Problem requirements: Convert the listing, from its first line up to and including the line with "click(x=189, y=111)", into a JSON list of strings with one string per line, leaving out blank lines.

Data for the task:
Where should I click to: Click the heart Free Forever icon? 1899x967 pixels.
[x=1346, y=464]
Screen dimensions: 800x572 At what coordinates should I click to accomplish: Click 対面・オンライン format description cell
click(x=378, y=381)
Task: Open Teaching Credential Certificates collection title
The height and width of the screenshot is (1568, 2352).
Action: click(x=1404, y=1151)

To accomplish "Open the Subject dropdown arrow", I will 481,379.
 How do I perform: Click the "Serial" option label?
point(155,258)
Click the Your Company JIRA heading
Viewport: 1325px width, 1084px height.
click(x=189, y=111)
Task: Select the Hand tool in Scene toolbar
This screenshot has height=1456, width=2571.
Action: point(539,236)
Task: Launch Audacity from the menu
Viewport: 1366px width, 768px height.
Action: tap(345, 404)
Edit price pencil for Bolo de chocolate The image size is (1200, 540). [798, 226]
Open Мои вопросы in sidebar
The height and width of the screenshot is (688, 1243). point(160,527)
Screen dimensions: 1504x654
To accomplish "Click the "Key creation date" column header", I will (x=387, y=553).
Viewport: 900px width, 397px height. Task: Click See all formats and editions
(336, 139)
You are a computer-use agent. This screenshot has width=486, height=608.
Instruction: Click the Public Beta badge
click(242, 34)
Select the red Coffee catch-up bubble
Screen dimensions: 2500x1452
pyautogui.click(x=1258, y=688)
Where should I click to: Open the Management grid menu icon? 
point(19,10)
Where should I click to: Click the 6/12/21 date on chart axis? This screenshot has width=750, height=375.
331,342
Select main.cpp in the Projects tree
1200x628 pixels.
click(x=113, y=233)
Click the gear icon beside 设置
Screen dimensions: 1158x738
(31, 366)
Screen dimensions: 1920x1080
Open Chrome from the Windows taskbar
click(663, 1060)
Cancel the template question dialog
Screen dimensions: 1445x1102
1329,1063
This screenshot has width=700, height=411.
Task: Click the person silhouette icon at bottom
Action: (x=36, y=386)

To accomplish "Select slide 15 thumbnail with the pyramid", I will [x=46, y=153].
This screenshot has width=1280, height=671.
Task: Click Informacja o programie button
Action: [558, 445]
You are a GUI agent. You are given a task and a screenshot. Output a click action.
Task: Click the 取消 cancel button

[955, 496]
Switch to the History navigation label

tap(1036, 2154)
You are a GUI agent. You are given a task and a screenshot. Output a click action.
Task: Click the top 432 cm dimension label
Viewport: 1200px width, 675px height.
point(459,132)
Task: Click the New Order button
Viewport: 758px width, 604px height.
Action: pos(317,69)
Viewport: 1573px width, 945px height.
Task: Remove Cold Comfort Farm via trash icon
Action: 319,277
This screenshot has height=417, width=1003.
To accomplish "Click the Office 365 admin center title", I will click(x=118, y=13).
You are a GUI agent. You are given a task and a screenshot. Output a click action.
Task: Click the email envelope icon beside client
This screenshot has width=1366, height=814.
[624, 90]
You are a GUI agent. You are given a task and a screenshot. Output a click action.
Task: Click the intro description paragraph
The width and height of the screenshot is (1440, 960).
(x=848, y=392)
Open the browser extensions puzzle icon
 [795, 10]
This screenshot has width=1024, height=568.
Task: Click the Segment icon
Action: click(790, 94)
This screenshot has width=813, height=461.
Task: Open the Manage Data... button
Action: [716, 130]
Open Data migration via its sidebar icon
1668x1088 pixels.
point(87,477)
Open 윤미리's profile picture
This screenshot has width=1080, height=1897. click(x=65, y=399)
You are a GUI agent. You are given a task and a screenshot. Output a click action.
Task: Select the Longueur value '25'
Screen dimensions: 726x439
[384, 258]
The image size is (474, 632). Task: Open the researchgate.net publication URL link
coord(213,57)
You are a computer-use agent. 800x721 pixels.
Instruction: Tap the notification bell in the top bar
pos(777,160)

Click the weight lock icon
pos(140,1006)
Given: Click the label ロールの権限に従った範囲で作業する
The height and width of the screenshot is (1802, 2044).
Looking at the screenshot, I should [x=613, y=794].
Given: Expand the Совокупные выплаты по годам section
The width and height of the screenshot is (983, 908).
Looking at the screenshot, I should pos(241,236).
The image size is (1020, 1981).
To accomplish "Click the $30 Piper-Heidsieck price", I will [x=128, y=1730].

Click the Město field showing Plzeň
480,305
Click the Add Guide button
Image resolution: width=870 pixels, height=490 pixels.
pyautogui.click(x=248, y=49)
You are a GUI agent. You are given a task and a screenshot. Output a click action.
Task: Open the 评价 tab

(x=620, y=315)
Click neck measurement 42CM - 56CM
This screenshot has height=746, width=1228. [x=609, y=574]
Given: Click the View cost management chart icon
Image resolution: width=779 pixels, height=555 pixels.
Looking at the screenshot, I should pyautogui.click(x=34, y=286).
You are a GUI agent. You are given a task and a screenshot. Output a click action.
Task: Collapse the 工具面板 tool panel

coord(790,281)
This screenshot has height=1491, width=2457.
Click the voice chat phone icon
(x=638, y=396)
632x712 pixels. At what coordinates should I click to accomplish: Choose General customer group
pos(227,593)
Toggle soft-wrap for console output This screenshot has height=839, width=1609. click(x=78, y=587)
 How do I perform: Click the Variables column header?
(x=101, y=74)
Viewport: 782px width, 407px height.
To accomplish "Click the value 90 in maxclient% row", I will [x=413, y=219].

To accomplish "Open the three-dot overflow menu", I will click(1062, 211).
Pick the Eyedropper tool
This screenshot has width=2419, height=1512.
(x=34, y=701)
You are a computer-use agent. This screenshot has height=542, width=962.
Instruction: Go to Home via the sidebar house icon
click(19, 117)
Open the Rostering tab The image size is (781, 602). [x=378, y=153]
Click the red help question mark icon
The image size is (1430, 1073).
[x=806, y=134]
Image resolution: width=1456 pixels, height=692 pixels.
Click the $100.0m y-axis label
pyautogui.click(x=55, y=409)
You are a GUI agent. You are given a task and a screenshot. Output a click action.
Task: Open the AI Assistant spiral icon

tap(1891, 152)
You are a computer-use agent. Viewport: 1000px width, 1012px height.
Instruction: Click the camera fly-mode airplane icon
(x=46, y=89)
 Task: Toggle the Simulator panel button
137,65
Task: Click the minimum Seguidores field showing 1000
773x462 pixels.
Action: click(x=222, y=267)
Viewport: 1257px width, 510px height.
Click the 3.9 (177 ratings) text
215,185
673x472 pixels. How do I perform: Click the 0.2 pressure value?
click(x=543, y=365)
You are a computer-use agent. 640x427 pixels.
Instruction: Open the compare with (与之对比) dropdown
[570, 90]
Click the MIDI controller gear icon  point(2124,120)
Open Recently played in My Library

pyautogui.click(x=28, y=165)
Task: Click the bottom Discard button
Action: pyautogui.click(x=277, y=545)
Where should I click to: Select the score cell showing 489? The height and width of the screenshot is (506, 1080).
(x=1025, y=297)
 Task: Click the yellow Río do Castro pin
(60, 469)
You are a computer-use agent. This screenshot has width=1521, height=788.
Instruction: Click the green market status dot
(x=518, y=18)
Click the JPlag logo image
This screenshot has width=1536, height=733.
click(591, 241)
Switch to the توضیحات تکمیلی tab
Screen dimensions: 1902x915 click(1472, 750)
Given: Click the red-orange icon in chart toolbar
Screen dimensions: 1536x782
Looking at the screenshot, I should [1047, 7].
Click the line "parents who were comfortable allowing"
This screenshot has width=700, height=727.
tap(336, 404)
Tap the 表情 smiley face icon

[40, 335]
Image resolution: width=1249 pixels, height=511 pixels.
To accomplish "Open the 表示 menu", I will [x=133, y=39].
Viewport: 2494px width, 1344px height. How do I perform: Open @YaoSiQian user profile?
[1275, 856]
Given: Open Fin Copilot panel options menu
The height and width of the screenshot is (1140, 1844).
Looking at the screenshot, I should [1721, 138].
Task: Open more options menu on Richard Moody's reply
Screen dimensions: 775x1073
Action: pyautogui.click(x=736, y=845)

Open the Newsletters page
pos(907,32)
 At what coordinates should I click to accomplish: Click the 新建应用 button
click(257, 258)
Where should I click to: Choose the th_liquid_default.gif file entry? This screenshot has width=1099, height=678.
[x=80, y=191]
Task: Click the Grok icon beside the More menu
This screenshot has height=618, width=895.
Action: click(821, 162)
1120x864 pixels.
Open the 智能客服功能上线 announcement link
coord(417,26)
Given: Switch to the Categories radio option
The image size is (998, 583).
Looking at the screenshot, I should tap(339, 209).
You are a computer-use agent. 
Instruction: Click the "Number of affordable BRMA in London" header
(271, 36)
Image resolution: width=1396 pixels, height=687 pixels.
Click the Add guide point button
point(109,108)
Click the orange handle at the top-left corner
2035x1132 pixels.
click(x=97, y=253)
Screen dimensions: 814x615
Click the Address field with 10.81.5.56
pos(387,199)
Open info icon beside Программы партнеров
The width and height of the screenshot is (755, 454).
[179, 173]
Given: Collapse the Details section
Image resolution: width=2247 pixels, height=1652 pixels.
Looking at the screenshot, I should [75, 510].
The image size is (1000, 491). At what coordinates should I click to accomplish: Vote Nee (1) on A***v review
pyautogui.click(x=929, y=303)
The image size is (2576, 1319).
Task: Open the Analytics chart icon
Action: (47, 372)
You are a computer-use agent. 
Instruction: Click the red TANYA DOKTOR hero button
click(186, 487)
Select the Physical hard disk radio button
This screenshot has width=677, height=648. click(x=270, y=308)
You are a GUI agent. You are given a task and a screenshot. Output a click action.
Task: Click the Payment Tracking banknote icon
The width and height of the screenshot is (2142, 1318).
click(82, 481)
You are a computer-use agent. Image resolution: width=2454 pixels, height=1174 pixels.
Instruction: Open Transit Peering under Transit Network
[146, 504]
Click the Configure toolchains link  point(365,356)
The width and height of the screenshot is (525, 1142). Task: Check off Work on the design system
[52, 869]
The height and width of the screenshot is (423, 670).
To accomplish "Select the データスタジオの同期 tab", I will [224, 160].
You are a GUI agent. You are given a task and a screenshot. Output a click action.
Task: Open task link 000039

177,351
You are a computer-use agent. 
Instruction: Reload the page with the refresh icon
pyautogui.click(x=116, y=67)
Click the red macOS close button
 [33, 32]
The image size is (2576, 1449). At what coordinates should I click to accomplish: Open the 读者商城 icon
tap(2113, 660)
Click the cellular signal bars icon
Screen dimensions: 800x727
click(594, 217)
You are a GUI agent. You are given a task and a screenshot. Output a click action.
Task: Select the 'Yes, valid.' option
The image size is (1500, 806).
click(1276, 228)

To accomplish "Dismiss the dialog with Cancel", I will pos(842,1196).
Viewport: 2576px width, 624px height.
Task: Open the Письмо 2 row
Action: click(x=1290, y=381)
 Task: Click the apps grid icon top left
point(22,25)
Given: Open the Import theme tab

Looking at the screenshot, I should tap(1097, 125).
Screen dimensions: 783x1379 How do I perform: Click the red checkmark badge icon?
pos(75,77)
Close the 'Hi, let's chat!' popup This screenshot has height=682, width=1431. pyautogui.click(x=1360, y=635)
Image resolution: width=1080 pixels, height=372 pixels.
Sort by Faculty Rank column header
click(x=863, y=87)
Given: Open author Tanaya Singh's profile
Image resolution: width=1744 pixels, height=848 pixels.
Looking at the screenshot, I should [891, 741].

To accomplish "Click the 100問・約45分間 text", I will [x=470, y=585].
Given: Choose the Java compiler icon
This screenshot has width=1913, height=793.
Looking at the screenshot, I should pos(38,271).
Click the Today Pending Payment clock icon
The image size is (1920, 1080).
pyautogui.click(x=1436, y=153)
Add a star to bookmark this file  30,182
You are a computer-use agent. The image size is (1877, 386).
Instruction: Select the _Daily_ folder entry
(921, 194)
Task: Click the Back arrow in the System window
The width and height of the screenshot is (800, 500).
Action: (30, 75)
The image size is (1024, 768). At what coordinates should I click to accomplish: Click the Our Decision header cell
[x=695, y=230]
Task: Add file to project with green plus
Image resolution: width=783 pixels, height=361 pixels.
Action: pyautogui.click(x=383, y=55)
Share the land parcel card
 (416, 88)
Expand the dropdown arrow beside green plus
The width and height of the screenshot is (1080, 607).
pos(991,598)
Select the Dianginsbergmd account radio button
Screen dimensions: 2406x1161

Problem solution:
[
  "Where should I click to: Click the heart Free Forever icon? 1899x967 pixels.",
  "[x=1346, y=464]",
  "Screen dimensions: 800x572 At what coordinates should I click to accomplish: Click 対面・オンライン format description cell",
  "click(x=378, y=381)",
  "Task: Open Teaching Credential Certificates collection title",
  "The height and width of the screenshot is (1568, 2352).",
  "Action: click(x=1404, y=1151)",
  "To accomplish \"Open the Subject dropdown arrow\", I will 481,379.",
  " How do I perform: Click the \"Serial\" option label?",
  "point(155,258)",
  "Click the Your Company JIRA heading",
  "Viewport: 1325px width, 1084px height.",
  "click(x=189, y=111)"
]